Tarea 1
¿Concuerdan con el texto sobre la guerra de Ucrania estas afirmaciones? (a) Putin atacó Ucrania cuando el país estaba a punto de integrarse en la OTAN. (b) Trump ha dicho varias veces que resolvería la guerra en 24 horas tras volver a la Casa Blanca. (c) Trump considera que Ucrania debe hacer concesiones. Contesta sí o no a cada una y cita literalmente las palabras del texto que lo deciden.
Tarea 2
¿Puedes proseguir el texto sobre la guerra de Ucrania a partir de su última frase, con el mismo tono y la misma línea argumental?

Fragmento citado
Donald Trump ha afirmado repetidamente que será capaz de resolver la guerra de Ucrania en 24 horas una vez regresado a la Casa Blanca. Quedan un par de meses para certificar si tenía razón o si era una bravuconada más. El camino hacia la paz en Ucrania es de una enorme complejidad y, a la vista de sus manifestaciones públicas, cabe sospechar que Trump no ha ponderado con detenimiento un plan. Pero lo que se sabe es suficiente como para temer que, con toda probabilidad, su impacto será dramático para los intereses de Ucrania —y de Europa—. Sabemos que no le apetece gastar recursos para sostener la defensa de Kiev ante los agresores y que cree que Ucrania debe hacer consistentes concesiones. A la vista de la opinión que le merece la OTAN, tampoco cabe esperar que empuje para que lo que quede de Ucrania tras sus decisiones negociadoras pueda entrar en la Alianza.
Esto configura un cuadro explosivo. La agresión brutal e ilegal rusa obtendría el premio no solo de una amplia conquista territorial, sino también de la amputación de la soberanía política de Ucrania, el principio básico por el que un país es libre de decidir qué lugar tener el mundo, con quién asociarse. Esto sería, sustancialmente, la victoria de Putin.
Aquellos que —sotto voce o en do de pecho— sostienen que ciertas decisiones son una provocación por la cual se entienden ciertas reacciones, que la finlandización no sería tan mala opción u otros argumentos parecidos, tienen todo el derecho de hacerlo, pero tienen también el deber de reconocer con honestidad intelectual lo que eso significa: quitar a otros derechos y libertades básicas. Con toda la diferencia entre Estados y personas, hay una raíz moral equivalente: así como jamás debe aceptarse que una mujer tenga que limitar sus derechos y libertades porque tiene a lado un machista matón que quiere controlarla, no debería pretenderse que un país acepte lo mismo porque una potencia vecina exija una esfera de influencia. Conviene recordar que Putin atacó a Ucrania cuando el país estaba a punto de firmar un pacto de asociación con la UE —no de integrarse a la OTAN, cosa que no estaba ni remotamente a la orden del día—. ¿Hasta qué punto debe renunciar a sus derechos Ucrania para que el matón se quede contento?

Entradas listadas
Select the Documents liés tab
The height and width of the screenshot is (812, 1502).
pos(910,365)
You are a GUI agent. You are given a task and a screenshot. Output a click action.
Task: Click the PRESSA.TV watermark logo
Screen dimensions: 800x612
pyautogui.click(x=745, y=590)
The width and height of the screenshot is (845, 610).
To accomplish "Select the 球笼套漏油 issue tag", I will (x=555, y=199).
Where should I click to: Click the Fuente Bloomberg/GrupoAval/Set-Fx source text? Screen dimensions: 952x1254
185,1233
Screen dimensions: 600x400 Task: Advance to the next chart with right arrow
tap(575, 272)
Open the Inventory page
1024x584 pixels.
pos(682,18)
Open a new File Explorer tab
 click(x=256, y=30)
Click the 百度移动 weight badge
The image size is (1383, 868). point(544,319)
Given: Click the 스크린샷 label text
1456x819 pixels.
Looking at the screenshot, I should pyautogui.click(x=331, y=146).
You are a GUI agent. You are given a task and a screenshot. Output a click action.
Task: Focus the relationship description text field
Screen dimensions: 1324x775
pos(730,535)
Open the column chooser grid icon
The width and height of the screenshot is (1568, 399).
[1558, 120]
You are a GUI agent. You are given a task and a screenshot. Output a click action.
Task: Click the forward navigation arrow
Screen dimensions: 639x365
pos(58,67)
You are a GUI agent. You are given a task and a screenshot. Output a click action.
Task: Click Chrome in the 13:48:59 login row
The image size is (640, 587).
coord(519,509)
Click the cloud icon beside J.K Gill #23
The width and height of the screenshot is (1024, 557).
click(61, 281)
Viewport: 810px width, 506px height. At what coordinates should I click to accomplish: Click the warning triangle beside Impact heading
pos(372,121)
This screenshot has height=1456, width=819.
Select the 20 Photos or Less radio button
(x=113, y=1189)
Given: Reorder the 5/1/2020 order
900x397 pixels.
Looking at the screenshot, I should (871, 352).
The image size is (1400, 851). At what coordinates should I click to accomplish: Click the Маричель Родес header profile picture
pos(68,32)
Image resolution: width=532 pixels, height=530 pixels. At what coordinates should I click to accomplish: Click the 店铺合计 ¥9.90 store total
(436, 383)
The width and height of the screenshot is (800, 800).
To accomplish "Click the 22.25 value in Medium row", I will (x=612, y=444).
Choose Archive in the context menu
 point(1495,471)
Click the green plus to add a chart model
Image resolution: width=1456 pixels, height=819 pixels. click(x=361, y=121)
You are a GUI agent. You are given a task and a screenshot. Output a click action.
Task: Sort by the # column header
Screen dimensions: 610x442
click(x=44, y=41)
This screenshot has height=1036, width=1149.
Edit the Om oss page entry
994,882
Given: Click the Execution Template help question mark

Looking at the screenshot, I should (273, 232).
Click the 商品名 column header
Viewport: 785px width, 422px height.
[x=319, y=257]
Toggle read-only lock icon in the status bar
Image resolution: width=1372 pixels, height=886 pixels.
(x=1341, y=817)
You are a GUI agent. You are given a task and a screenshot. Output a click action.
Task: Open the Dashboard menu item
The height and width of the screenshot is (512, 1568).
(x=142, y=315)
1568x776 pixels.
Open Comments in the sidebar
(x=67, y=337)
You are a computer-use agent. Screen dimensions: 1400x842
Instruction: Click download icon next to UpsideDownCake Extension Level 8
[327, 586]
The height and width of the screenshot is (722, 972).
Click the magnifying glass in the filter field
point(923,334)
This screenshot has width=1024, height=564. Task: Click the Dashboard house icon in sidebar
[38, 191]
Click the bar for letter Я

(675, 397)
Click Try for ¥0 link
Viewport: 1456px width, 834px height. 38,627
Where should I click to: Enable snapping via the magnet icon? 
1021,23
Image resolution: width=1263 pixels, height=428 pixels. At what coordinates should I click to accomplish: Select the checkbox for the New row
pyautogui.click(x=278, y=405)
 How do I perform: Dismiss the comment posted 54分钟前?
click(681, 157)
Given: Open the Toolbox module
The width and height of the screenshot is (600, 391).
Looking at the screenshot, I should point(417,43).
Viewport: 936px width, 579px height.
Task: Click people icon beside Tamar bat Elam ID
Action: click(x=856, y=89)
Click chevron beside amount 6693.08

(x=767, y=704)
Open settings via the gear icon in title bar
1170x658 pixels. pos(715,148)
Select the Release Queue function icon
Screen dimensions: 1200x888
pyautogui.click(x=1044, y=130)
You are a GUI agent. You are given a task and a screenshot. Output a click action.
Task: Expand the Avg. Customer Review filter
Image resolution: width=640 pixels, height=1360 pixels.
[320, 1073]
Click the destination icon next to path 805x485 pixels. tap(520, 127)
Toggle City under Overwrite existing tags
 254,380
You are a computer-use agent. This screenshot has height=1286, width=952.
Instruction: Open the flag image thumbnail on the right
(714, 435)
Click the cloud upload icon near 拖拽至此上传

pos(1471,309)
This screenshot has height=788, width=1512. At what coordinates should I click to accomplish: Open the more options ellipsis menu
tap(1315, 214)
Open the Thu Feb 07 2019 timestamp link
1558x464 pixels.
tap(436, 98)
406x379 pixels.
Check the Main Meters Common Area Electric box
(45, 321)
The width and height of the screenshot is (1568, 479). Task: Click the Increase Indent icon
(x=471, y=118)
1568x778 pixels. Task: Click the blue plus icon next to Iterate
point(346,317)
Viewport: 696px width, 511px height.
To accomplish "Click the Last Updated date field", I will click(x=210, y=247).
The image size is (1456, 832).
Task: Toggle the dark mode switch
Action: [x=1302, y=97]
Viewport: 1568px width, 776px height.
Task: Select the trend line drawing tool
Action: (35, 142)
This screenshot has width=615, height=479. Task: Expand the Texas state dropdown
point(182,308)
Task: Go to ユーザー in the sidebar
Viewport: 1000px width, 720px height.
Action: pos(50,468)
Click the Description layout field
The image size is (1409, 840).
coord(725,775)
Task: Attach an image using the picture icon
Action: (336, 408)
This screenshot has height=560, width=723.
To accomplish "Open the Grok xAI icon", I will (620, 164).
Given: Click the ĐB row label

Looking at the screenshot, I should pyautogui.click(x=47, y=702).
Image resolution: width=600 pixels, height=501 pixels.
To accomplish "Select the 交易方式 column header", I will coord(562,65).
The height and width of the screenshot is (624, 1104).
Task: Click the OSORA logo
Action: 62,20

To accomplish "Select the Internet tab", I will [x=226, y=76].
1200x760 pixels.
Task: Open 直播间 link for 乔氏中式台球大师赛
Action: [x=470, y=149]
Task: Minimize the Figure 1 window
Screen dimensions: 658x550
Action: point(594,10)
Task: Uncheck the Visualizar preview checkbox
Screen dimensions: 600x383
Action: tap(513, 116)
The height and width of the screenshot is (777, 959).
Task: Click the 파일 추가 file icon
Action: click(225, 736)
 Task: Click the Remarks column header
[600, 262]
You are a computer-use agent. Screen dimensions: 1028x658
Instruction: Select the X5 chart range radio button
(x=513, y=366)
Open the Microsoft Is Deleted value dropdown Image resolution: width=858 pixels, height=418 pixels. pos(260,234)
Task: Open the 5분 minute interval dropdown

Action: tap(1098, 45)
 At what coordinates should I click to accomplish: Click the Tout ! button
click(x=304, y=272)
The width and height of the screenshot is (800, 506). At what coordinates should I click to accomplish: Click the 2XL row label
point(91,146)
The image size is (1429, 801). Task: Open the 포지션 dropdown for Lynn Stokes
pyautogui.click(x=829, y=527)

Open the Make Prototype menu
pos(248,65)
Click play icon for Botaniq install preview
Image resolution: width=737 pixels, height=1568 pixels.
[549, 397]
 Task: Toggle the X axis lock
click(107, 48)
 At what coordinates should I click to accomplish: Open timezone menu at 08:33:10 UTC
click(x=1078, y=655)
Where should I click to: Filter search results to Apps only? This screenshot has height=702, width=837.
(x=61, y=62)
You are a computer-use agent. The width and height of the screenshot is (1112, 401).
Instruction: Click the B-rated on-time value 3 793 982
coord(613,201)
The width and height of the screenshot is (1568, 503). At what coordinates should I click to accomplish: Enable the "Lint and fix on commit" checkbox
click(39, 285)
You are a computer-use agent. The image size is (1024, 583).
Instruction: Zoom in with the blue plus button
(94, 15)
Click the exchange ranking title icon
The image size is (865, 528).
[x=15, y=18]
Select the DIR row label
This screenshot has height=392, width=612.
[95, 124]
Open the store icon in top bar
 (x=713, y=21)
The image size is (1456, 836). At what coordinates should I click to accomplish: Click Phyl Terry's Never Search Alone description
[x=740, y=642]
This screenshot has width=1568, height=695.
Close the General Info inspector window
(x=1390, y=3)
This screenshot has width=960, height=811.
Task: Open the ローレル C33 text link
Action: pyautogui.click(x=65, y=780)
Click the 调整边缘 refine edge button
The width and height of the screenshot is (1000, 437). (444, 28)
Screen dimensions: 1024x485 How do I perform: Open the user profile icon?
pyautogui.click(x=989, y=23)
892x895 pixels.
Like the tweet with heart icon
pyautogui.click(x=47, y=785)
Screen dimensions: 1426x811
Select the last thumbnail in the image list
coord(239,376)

Respuesta correcta 1
(a) No: "no de integrarse a la OTAN, cosa que no estaba ni remotamente a la orden del día"
(b) Sí: "Donald Trump ha afirmado repetidamente que será capaz de resolver la guerra de Ucrania en 24 horas una vez regresado a la Casa Blanca"
(c) Sí: "cree que Ucrania debe hacer consistentes concesiones"

Respuesta correcta 2
Desgraciadamente, la realidad es que Trump, con toda probabilidad, va a desenchufar el apoyo, que los europeos no estamos en condiciones —por nuestra prolongada desidia, con algunas excepciones— de sostener la defensa de Ucrania por nuestra cuenta y ni tampoco de ejercer un efecto sólido de disuasión para nuestra propia seguridad. En este marco, como muestran los sondeos, la moral de la ciudadanía ucrania está bajando. Ucrania está exhausta. Hay expertos que señalan que un colapso del frente no es algo inimaginable. Por ello, también Biden ha levantado restricciones al uso o a la entrega de cierto tipo de armamento. ¿Qué hacer ante este panorama?
Hay dos premisas ineludibles: la primera es que siempre debe tenerse en cuenta la voluntad política de los agredidos; la segunda es que sin respaldo militar no hay paz posible, solo subyugación. Los profetas de la búsqueda de la paz sin sostén a Ucrania quedan muy bien en ciertos círculos, pero es una evidencia al alcance de niños de corta edad que aquello pisoteaba la voluntad de resistencia de los ucranios y que, en todo caso, la única paz que hubiese ocurrido con esa política habría sido la de la subyugación completa al régimen dictatorial y medieval de Putin.
Ahora se perciben cambios en el primer plano: sin el apoyo de EE UU, y después de años de durísimo sufrimiento, es probable que la voluntad política dominante en Ucrania mute. Habrá que escuchar atentamente. Lo que no cambia es lo segundo: la paz, o el alto el fuego, necesitan la voluntad de dos y es difícil que Rusia pare si ve que puede seguir ganando terreno y no se le ofrece básicamente una capitulación. La precondición para una paz que no sea un abuso total es, por tanto, sostener a Ucrania, que el frente no colapse, que Putin tenga un incentivo para parar, porque percibe que seguir es encajar grandes daños sin perspectivas de grandes mejoras. Suele ser el único motivo por el que un beligerante agresor se detiene.
Como Trump probablemente no lo hará, toca a los europeos hacer más. Hay que ser realistas: no podemos sustituir un vacío completo de EE UU. Pero sí podemos hacer más. Podemos y debemos intentar evitar el colapso de Ucrania, y por esa vía una paz que sea una rendición.
¿Qué paz es entonces posible tras la victoria de Trump? No hay que hacerse ilusiones: ya no es posible el objetivo principal, una paz que certifique que la agresión no sirvió. Con Trump no es racional esperar una paz que no implique una consistente renuncia territorial. Ni una que reconozca formalmente el derecho de Ucrania a decidir plenamente su política exterior.
Pero sí se puede trabajar para al menos contener los daños. Para que esas pérdidas territoriales no sean una anexión reconocida; para que, si no se establece el derecho de Ucrania a la plena libre determinación de su política, sí pueda al menos quedar despejado su camino hacia la UE; para que desde el día después de un eventual alto el fuego puedan activarse indudables garantías de seguridad para Kiev. De lo contrario, sin camino hacia la OTAN y sin otras garantías disuasorias, toda paz será solo un intervalo de respiro para que Putin recupere el aliento antes de intentar concluir el trabajo.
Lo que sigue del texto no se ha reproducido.